Quand survint l’attentat de Berlin, l’aviation américaine frappe en plein cœur de Tripoli depuis l’Angleterre en bombardant le palais de Kadhafi. Bilan : 01 mort et plusieurs blessés. Le message de l’Amérique est clair : « Nous ne tolèrerons plus le soutien de Kadhafi au terrorisme international ».
Pour souffler le guide libyen abandonne les armes et s’adonne à la communication.
Quand survint, le blocus de l’ONU sur les armes, l’aviation et autres, Kadhafi est obligé de tendre la main encore une fois aux américains pour la levée du blocus.

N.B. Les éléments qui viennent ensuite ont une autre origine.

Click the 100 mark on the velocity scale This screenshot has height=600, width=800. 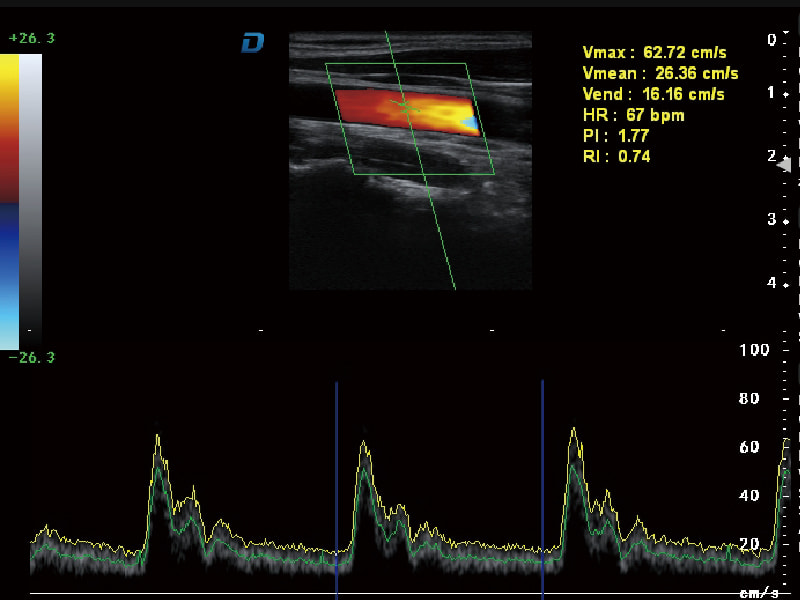point(753,349)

Kadhafi et les Nations Unies
Suite à l’implication avérée de libyens dans la double affaire Pan Am et Lockerbie, les Nations Unies adhèrent à la requête de mettre la Libye sous embargo (économique, militaire, aérien…). Une seule condition est exigée par l’organisation : « Kadhafi doit reconnaître la responsabilité de la Lybie et livrer les accusés ». Il refuse et se soumet à l’embargo.
Peine perdue, après près d’une trentaine d’années d’embargo, Kadhafi accepte

Kadhafi et Al Qaida
Pendant ce temps, un groupuscule armé commence à trafiquer dans la zone de non droit et prête main forte au plus offrant (Etats, milices, rebellions, trafiquants). C’est le début d’Al Qaîda qui sévit à l’Est de la Lybie que Kadhafi a du mal à contrôler sous le poids de l’embargo.
Il demande à plusieurs reprises le soutien des USA pour éradiquer le mal mais en vain. « Il est mieux à l’écart » diront certains.
A défaut de soutien, il les entretient, les emploient eux aussi à entrainer et encadrer les milices touarègue dont il est le parrain malgré la récession.
Ainsi, pour palier aux conséquences du blocus, il s’organise avec AQMI et ses milices touarègues d’origines diverses (Mali, Niger, Tchad) pour convoyer et entretenir le corridor de la drogue. C’est le début de la création de la zone de non droit de la bande sahélo saharienne. Les relations vont vite se détériorer de nouveau.
Quand AQMI frappe aux USA le 11 septembre 2011, Kadhafi revient sur la scène diplomatique internationale en condamnant fermement et officiellement l’attentat.
Il faut reconnaître que la Lybie avait été le premier à évoquer la menace AL Qaida à l’est de son pays et avait lancé un mandat d’arrêt contre Ben Laden déjà deux ans auparavant.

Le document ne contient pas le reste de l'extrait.